It was, indeed, through the Dharmakara's efforts the Pure Land was said
to be created. Another story, that of the White path, was told by Zendo
(Shan-tao) to illustrate the character of Pure Land faith and its
understanding of life and religion.
Throughout Buddhism, parables and stories constituted an essential
and fundamental way of transmitting the teaching. The Lotus Sutra is
perhaps the most outstanding for this aspect. It contains numerous
famous parables which have been universally employed in Mahayana
Buddhism. It describes the Bodhisattva who proclaims Buddhism to the
people as one who:
". . . preaches the mystic principle to them with a gentle
countenance. If there be any difficult question, He answers according to
its meaning.

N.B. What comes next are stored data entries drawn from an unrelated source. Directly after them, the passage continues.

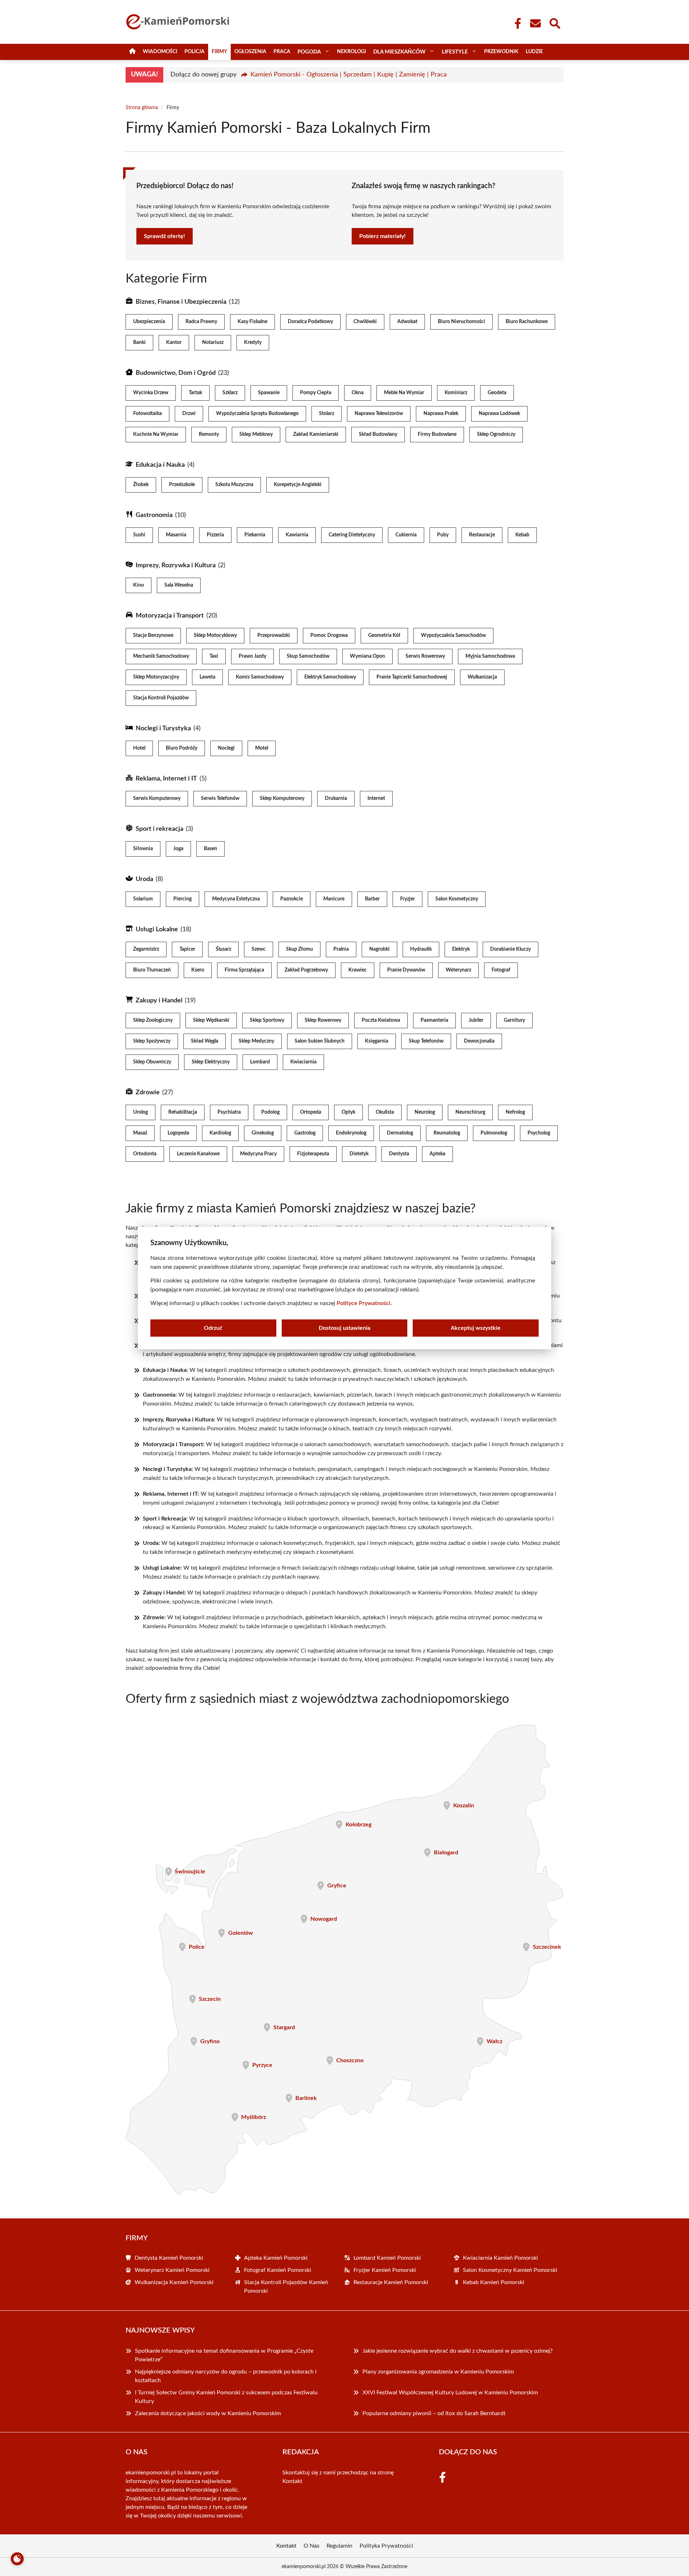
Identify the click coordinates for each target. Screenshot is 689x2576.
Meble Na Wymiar (404, 392)
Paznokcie (291, 899)
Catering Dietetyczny (352, 534)
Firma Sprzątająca (244, 970)
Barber (372, 899)
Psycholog (539, 1133)
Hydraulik (421, 949)
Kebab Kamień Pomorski (493, 2282)
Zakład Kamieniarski (315, 434)
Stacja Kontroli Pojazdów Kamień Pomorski (286, 2286)
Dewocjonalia (479, 1041)
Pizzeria (215, 534)
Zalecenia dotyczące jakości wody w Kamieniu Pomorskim (208, 2413)
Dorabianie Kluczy (510, 949)
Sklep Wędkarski (211, 1020)
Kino (138, 585)
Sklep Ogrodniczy (496, 434)
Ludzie (534, 51)
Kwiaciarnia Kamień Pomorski (500, 2258)
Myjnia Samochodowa (490, 656)
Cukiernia (406, 534)
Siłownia (143, 848)
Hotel (139, 748)
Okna (358, 392)
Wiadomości (160, 51)
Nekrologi (351, 51)
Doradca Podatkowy (310, 321)
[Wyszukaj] (554, 23)
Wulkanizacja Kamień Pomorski (174, 2282)
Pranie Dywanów (406, 970)
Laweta (207, 677)
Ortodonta (144, 1153)
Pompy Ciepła (315, 392)
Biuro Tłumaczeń (152, 970)
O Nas (311, 2546)
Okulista (385, 1112)
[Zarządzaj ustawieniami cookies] (17, 2558)
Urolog (140, 1112)
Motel (261, 748)
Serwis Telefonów (220, 798)
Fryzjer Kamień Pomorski (384, 2270)
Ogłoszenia (250, 51)
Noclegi (226, 748)
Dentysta (399, 1153)
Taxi (214, 656)
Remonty (209, 434)
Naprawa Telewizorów (379, 413)
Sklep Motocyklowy (215, 635)
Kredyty (253, 342)
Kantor (174, 342)
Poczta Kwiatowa (381, 1020)
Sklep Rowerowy (323, 1020)
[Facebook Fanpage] (516, 23)
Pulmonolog (494, 1133)
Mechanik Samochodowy (161, 656)
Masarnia (176, 534)
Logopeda (178, 1133)
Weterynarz (458, 970)
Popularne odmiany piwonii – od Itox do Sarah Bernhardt (434, 2413)
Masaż (140, 1133)
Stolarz (326, 413)
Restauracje (482, 534)
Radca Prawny (201, 321)
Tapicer (187, 949)
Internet (376, 798)
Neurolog (424, 1112)
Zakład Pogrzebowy (306, 970)
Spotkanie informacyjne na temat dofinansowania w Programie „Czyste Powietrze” (224, 2355)
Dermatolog (400, 1133)
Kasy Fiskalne (252, 321)
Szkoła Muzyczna (234, 484)
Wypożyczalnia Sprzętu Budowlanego (257, 413)
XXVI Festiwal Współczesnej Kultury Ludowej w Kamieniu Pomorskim (450, 2392)
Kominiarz (456, 392)
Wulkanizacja (482, 677)
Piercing (182, 899)
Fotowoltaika (147, 413)
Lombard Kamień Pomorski (387, 2258)
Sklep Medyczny (256, 1041)
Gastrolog (304, 1133)
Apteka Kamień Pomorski (276, 2258)
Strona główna (142, 107)
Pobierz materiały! (382, 236)
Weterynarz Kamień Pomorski (172, 2270)
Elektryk (461, 949)
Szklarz (230, 392)
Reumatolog (446, 1133)
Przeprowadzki (273, 635)
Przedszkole (182, 484)
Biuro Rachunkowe (527, 321)
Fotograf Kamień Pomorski (277, 2270)
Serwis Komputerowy (157, 798)
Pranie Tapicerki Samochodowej (411, 677)
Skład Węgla (204, 1041)
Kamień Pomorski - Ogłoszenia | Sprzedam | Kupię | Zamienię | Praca (348, 74)
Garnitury (514, 1020)
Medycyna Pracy (258, 1153)
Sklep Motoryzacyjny (156, 677)
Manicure (333, 899)
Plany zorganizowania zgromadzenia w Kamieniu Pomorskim (438, 2372)
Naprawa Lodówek (499, 413)
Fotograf (501, 970)
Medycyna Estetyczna (236, 899)
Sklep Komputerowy (282, 798)
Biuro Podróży (181, 748)
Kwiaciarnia (303, 1062)
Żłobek (141, 484)
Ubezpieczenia (149, 321)
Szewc (259, 949)
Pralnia (341, 949)
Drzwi (189, 413)
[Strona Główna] (132, 52)
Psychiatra (229, 1112)
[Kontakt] (535, 23)
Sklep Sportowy (267, 1020)
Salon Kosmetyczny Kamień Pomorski (510, 2270)
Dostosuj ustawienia (344, 1328)
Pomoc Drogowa (329, 635)
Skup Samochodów (308, 656)
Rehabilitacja (182, 1112)
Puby (443, 534)
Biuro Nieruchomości (461, 321)
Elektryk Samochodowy (330, 677)
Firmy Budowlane (437, 434)
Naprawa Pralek (440, 413)
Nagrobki (379, 949)
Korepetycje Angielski (298, 484)
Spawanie (269, 392)
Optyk (348, 1112)
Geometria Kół (384, 635)
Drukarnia (336, 798)
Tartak (195, 392)
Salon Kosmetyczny (456, 899)
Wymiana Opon (367, 656)
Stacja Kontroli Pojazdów (161, 697)
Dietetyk (359, 1153)
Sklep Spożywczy (151, 1041)
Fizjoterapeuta (313, 1153)
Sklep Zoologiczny (153, 1020)
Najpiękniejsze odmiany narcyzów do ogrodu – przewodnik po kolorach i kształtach (226, 2376)
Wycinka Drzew (150, 392)
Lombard (260, 1062)
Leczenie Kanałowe (198, 1153)
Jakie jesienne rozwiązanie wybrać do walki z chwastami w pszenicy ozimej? (457, 2351)
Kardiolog (220, 1133)
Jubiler (476, 1020)
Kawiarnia (297, 534)
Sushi (139, 534)
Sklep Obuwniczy (152, 1062)
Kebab (522, 534)
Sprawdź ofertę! (164, 236)
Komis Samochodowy (260, 677)
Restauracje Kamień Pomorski (390, 2282)
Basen (210, 848)
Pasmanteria (434, 1020)
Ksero (197, 970)
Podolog (270, 1112)
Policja (194, 51)
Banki (139, 342)
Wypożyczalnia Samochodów (453, 635)
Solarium (143, 899)
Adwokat (407, 321)
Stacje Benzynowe (153, 635)
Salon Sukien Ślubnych (319, 1041)
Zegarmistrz (146, 949)
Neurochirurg (470, 1112)
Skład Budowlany (378, 434)
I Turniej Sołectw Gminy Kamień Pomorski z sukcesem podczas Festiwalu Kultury (226, 2397)
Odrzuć (213, 1328)
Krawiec (357, 970)
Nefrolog (515, 1112)
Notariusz (213, 342)
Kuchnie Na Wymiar (155, 434)
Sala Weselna (178, 585)
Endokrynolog (351, 1133)
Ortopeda (310, 1112)
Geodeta (497, 392)
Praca (281, 51)
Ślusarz (223, 949)
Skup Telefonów (426, 1041)
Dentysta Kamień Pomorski (169, 2258)
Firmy (219, 51)
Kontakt (292, 2481)
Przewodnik (501, 51)
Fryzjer (407, 899)
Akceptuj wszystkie (476, 1328)
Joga (178, 848)
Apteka (437, 1153)
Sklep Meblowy (256, 434)
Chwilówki (365, 321)
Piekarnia (254, 534)
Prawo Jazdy (252, 656)
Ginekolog (263, 1133)
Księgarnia (376, 1041)
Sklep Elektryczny (211, 1062)
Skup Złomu (299, 949)
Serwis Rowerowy (425, 656)
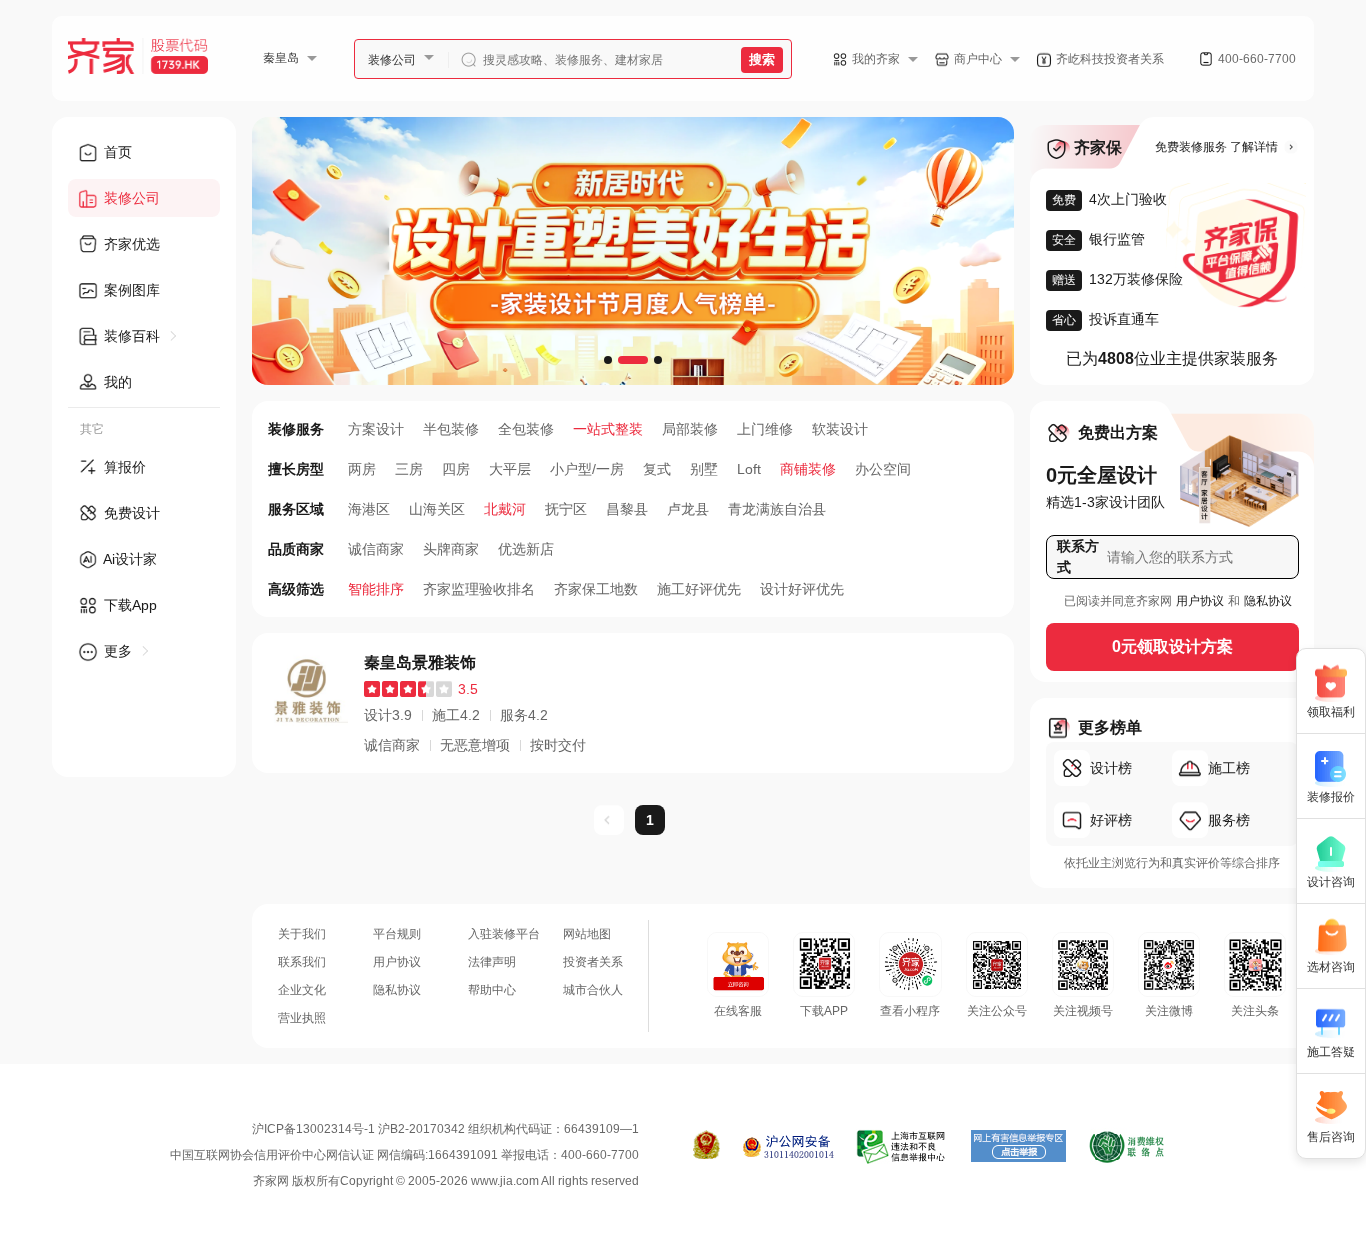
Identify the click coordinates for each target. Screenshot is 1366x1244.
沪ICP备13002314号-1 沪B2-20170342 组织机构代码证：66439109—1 (445, 1129)
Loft (749, 469)
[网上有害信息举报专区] (1018, 1147)
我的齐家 (876, 59)
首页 (116, 152)
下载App (128, 605)
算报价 (123, 467)
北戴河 (505, 509)
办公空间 (883, 469)
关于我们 (302, 934)
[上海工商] (706, 1147)
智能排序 (376, 589)
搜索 (762, 59)
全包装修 (526, 429)
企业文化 (302, 990)
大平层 (510, 469)
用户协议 (1200, 601)
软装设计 (840, 429)
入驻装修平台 (504, 934)
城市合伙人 (593, 990)
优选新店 (526, 549)
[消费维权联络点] (1126, 1147)
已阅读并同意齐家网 (1118, 601)
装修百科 (132, 336)
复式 (657, 469)
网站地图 (587, 934)
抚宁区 (566, 509)
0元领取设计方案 (1172, 646)
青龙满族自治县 (777, 509)
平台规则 (397, 934)
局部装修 (690, 429)
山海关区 (437, 509)
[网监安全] (788, 1147)
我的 (116, 382)
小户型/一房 (587, 469)
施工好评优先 (699, 589)
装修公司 (392, 60)
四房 (456, 469)
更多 (118, 651)
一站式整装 (608, 429)
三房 (409, 469)
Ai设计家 (128, 559)
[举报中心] (902, 1147)
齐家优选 (130, 244)
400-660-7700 (1257, 59)
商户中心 (978, 59)
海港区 (369, 509)
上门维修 (765, 429)
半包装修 (451, 429)
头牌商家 (451, 549)
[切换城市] (320, 58)
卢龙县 (688, 509)
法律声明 (492, 962)
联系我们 (302, 962)
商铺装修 (808, 469)
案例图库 (130, 290)
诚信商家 (376, 549)
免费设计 (130, 513)
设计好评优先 (802, 589)
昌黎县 (627, 509)
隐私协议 (1268, 601)
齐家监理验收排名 (479, 589)
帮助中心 (492, 990)
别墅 (704, 469)
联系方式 (1078, 556)
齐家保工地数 (596, 589)
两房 (362, 469)
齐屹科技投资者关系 (1110, 59)
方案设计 (376, 429)
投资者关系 (593, 962)
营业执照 (302, 1018)
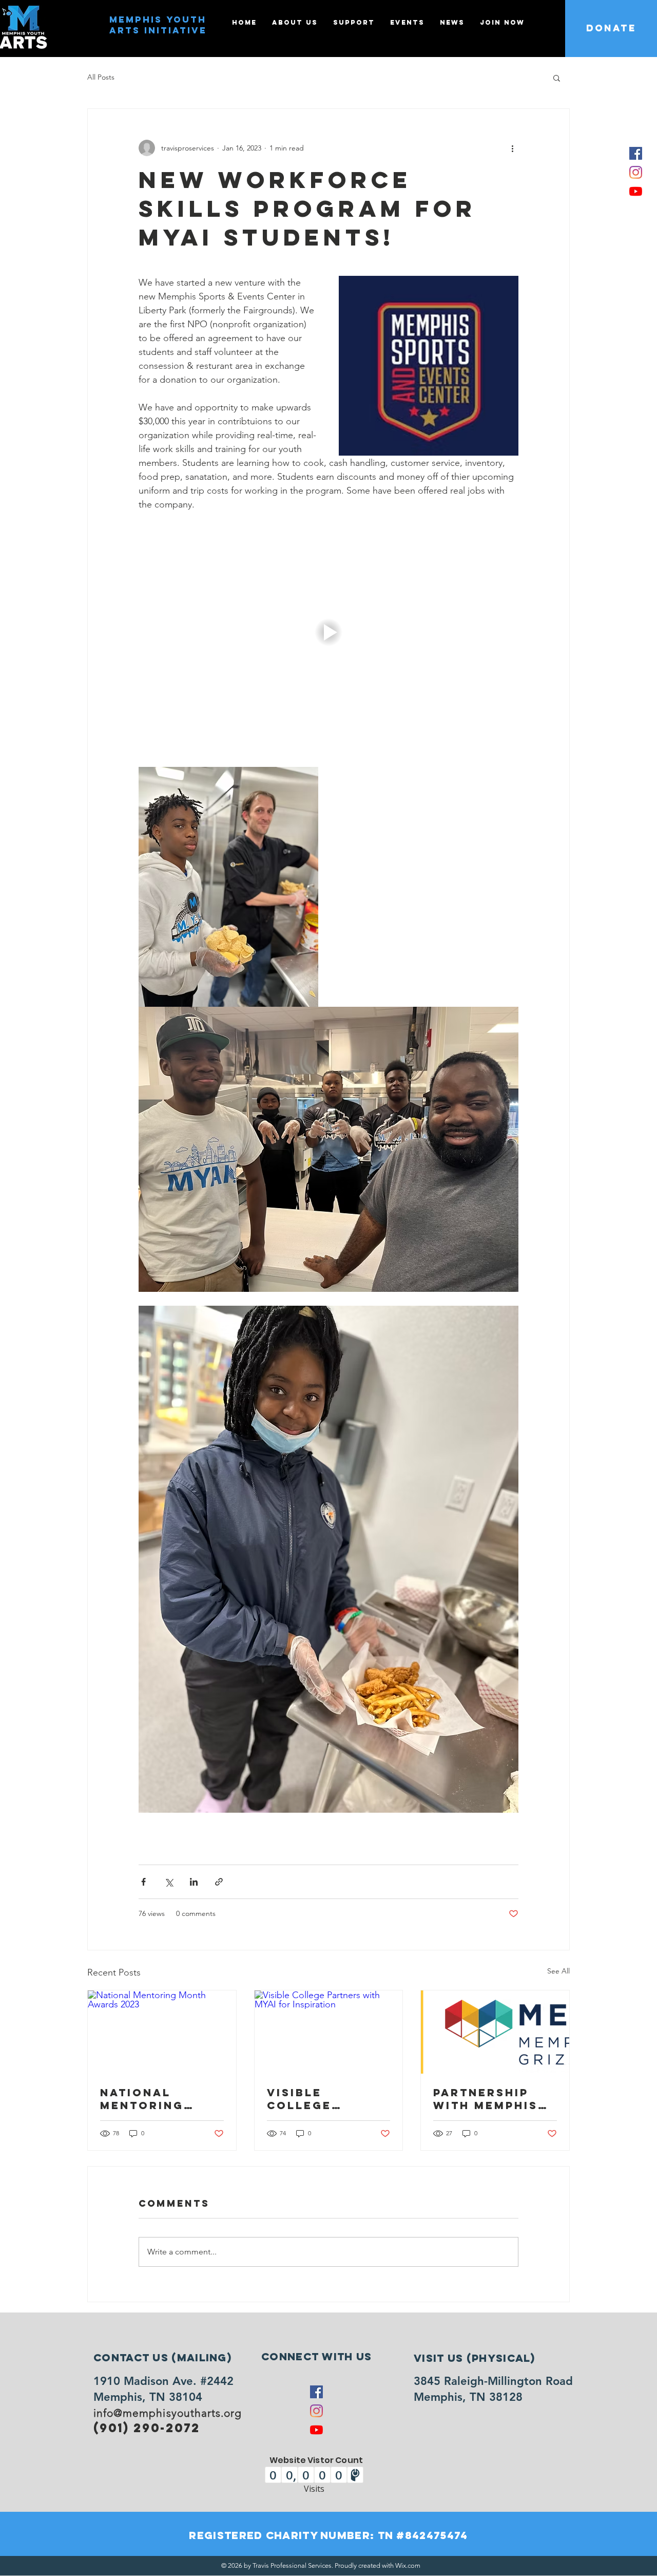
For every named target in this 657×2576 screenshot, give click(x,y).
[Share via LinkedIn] (194, 1882)
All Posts (100, 77)
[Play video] (328, 632)
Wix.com (407, 2565)
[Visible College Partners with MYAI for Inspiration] (329, 2032)
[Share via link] (219, 1882)
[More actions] (512, 148)
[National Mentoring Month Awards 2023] (162, 2032)
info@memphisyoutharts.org (167, 2412)
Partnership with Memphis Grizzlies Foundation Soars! (485, 2099)
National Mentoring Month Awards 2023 (156, 2099)
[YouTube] (635, 191)
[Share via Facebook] (143, 1882)
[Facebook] (635, 153)
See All (558, 1971)
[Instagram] (635, 172)
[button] (557, 77)
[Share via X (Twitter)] (168, 1882)
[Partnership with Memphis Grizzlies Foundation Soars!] (495, 2032)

By reasonings and parables He expounds and discriminates
it." [2]
The major founded religions have developed biographies of their
founders as the primary illustrations of the truth of their teachings.
From varied traditions in Buddhism, eventually a life of Buddha was
formulated and the essential features of his teaching and experience
have been included. Teachings and religious experience can never exist
disembodied. Religion can only take shape in living persons. Therefore,
biography and story have always been essential to religion.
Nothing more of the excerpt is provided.